> _Aim of the exercise_: State how many lines below hold the word "Open". Give that number and no other text.

[Stored data entries]

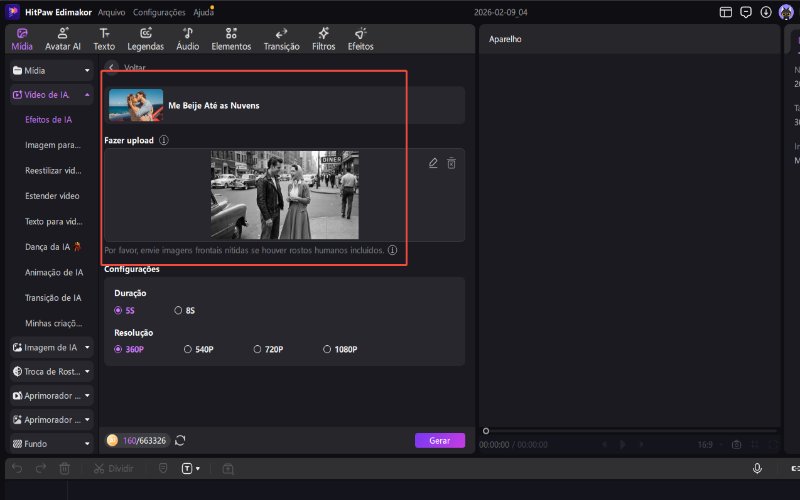Click the uploaded black-and-white couple photo
The height and width of the screenshot is (500, 800).
(284, 195)
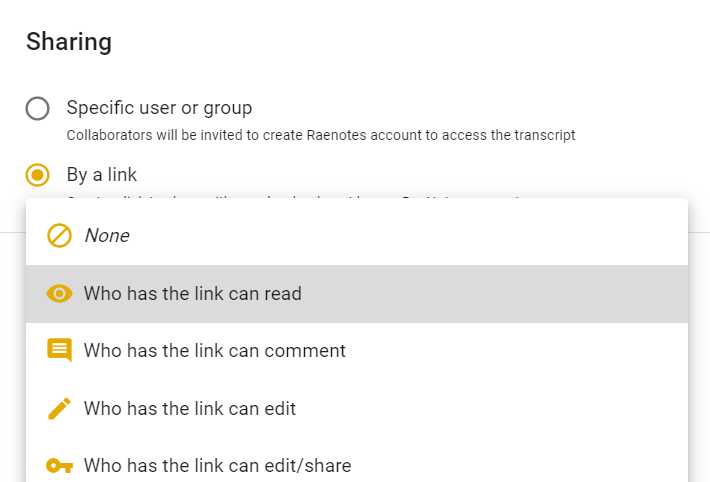The width and height of the screenshot is (710, 482).
Task: Click the comment bubble icon
Action: pos(59,350)
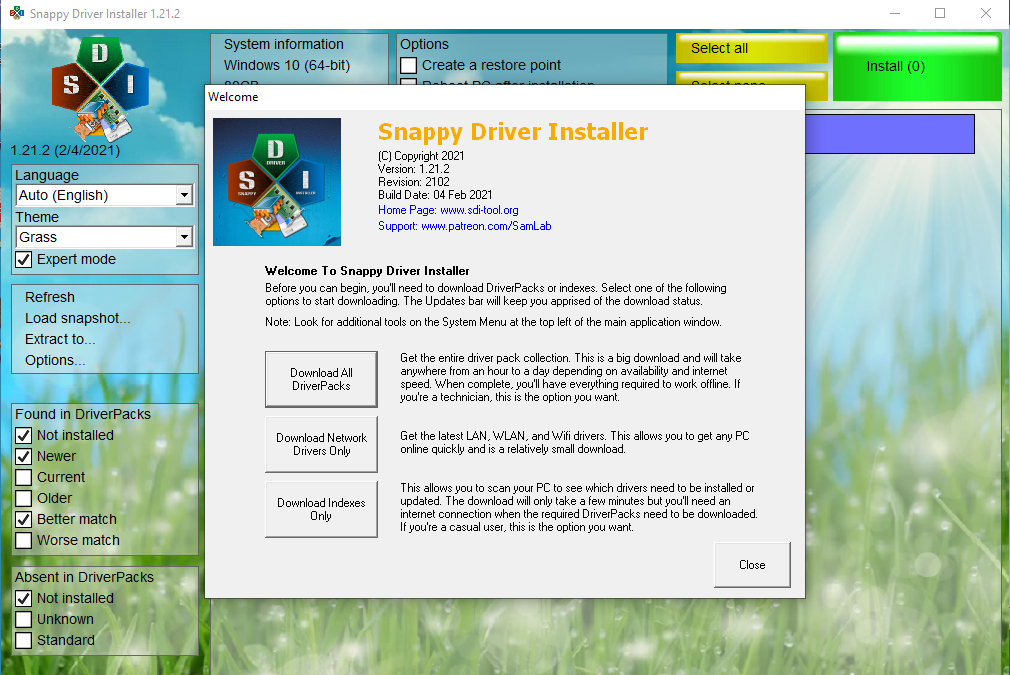Screen dimensions: 1010x675
Task: Disable Expert mode
Action: [23, 259]
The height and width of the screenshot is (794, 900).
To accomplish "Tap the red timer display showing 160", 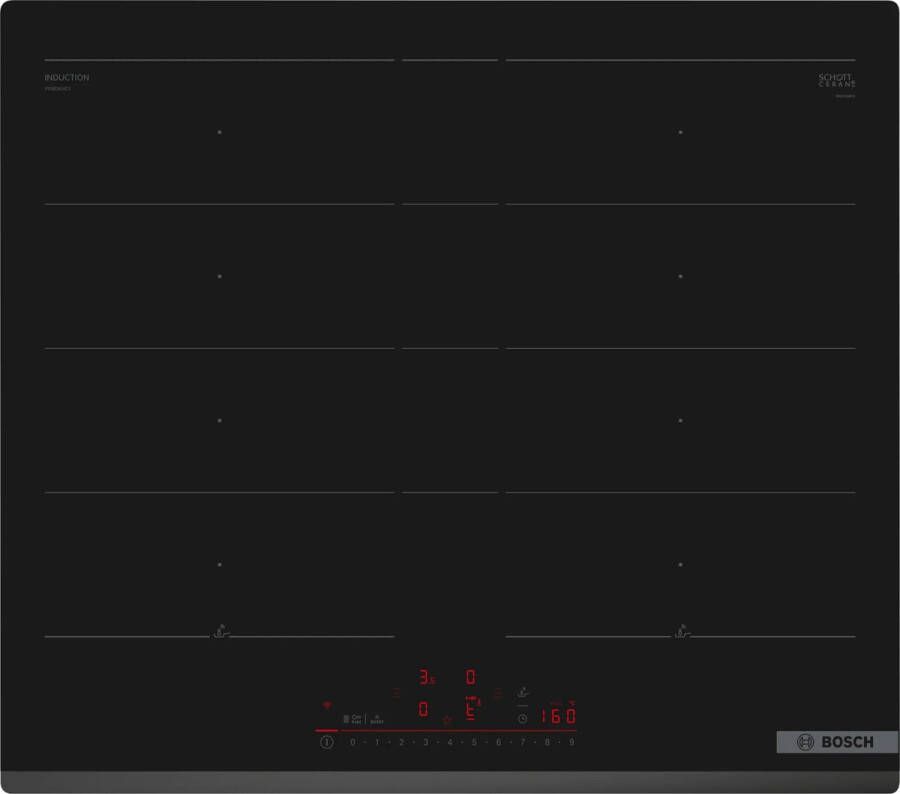I will click(558, 717).
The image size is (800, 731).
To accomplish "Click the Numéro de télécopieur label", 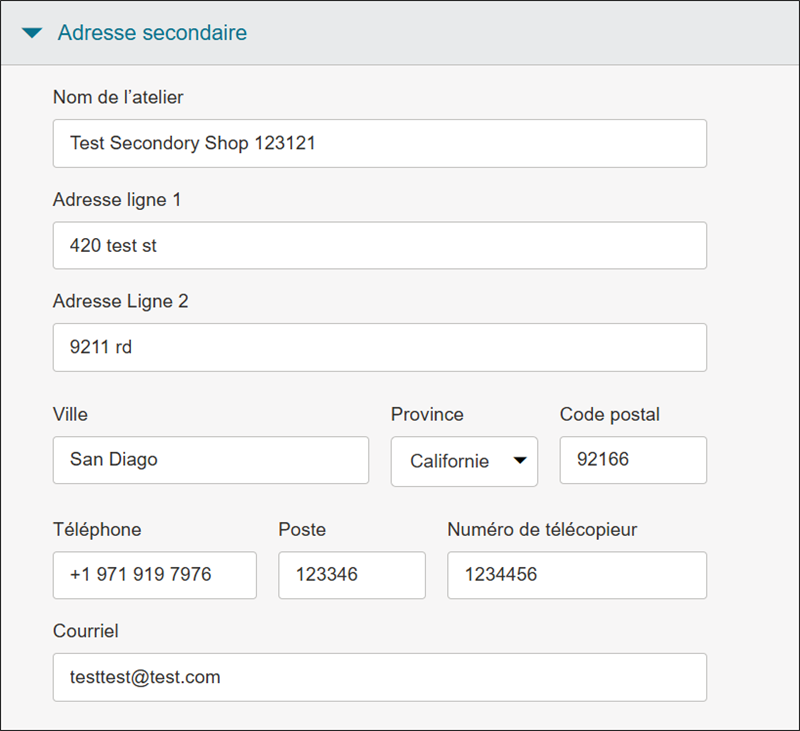I will coord(542,529).
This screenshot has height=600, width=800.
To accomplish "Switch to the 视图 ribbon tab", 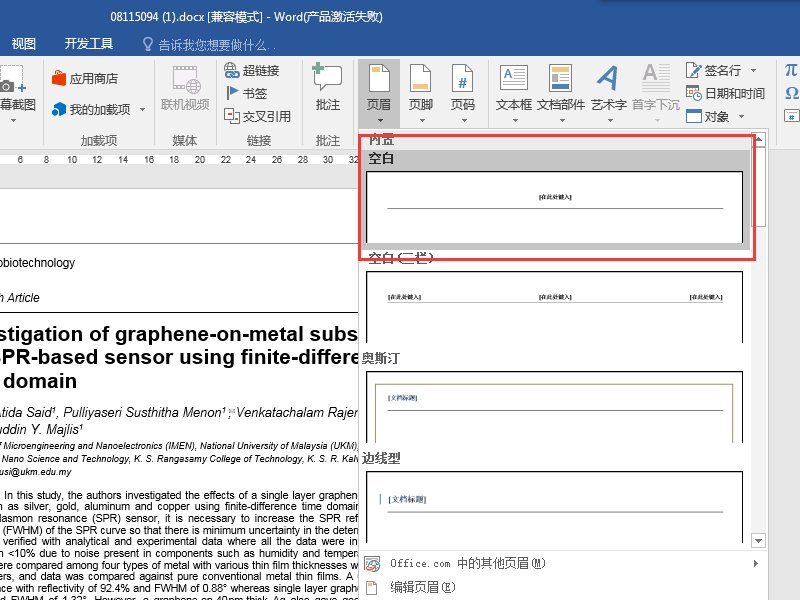I will click(x=23, y=43).
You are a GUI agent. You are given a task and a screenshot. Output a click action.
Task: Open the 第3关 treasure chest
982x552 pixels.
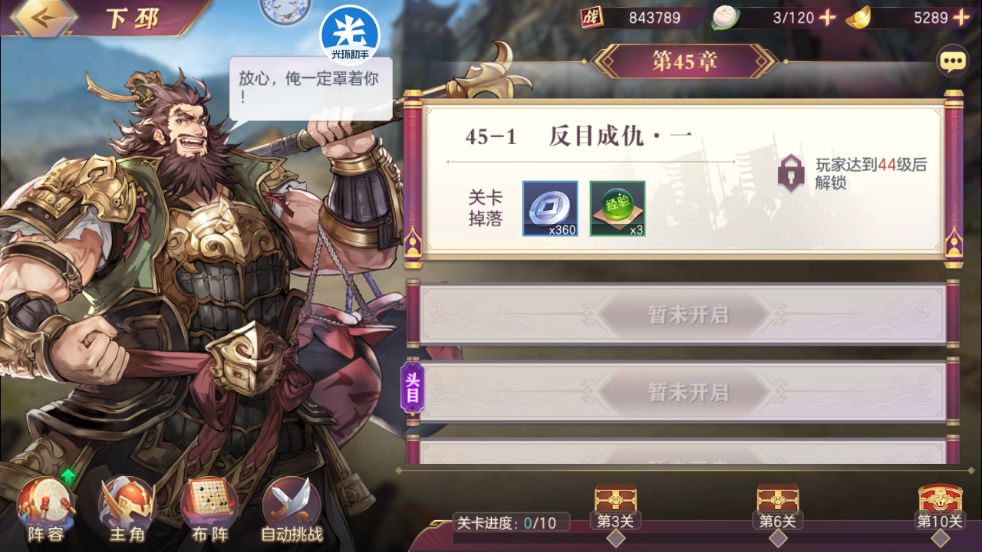615,506
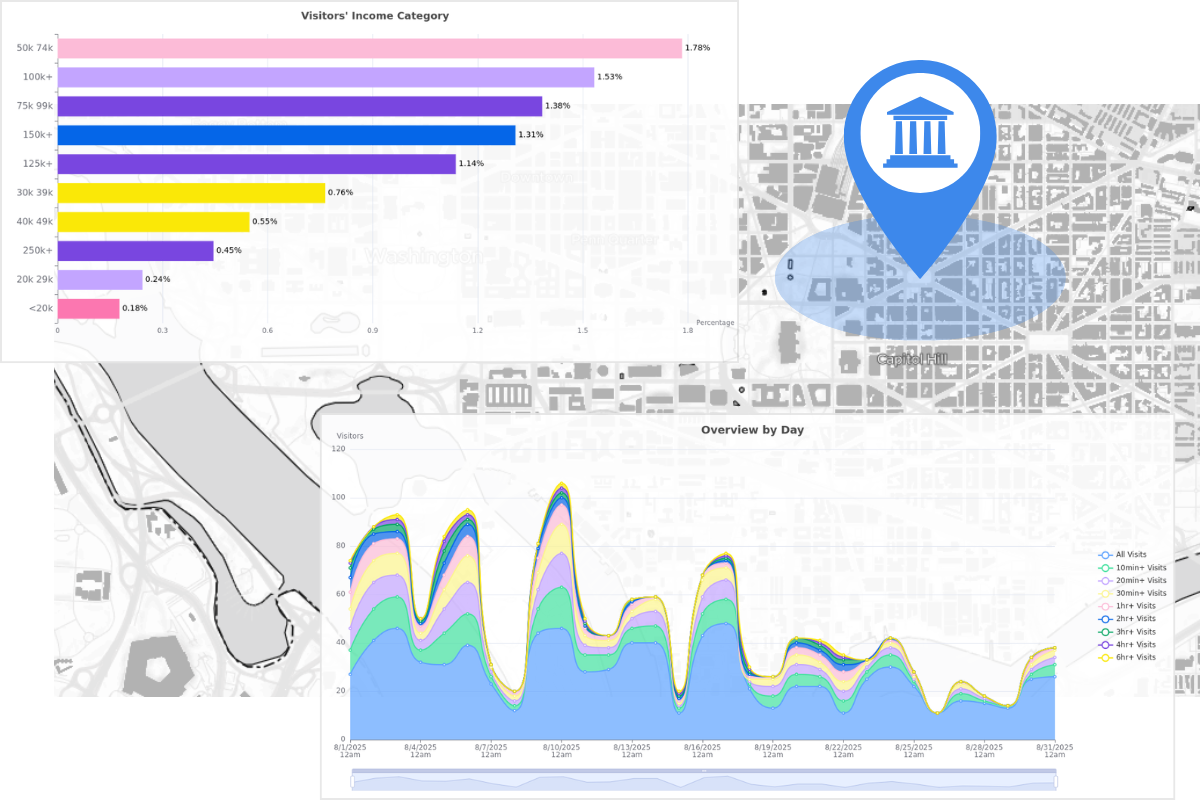Screen dimensions: 1200x800
Task: Click the Capitol Hill map label
Action: 911,359
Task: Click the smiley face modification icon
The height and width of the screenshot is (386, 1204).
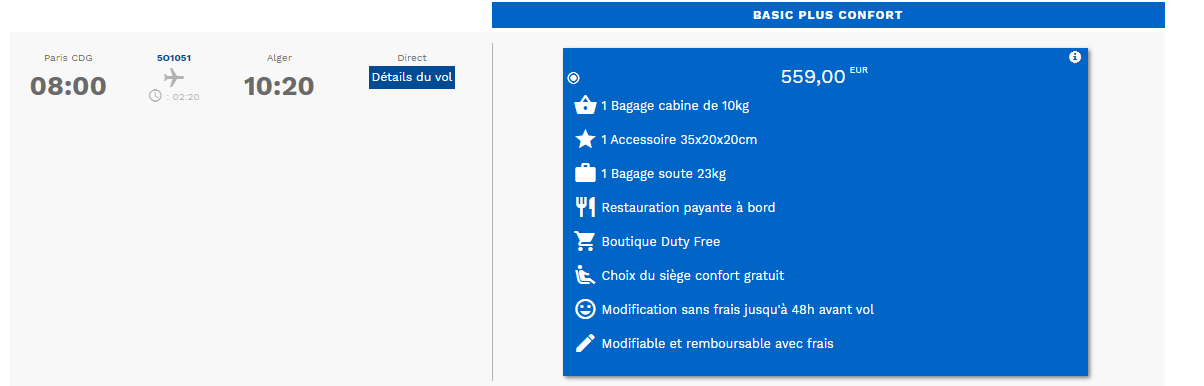Action: (585, 309)
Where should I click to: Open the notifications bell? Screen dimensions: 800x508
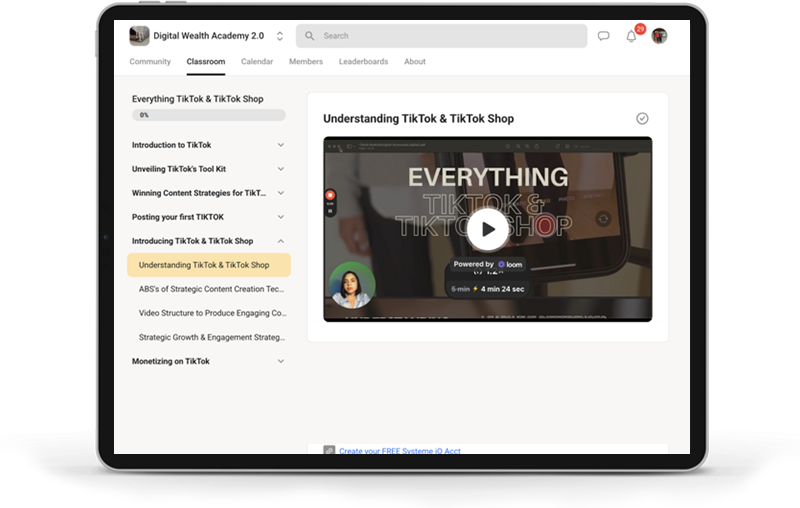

> _Exercise result_: 2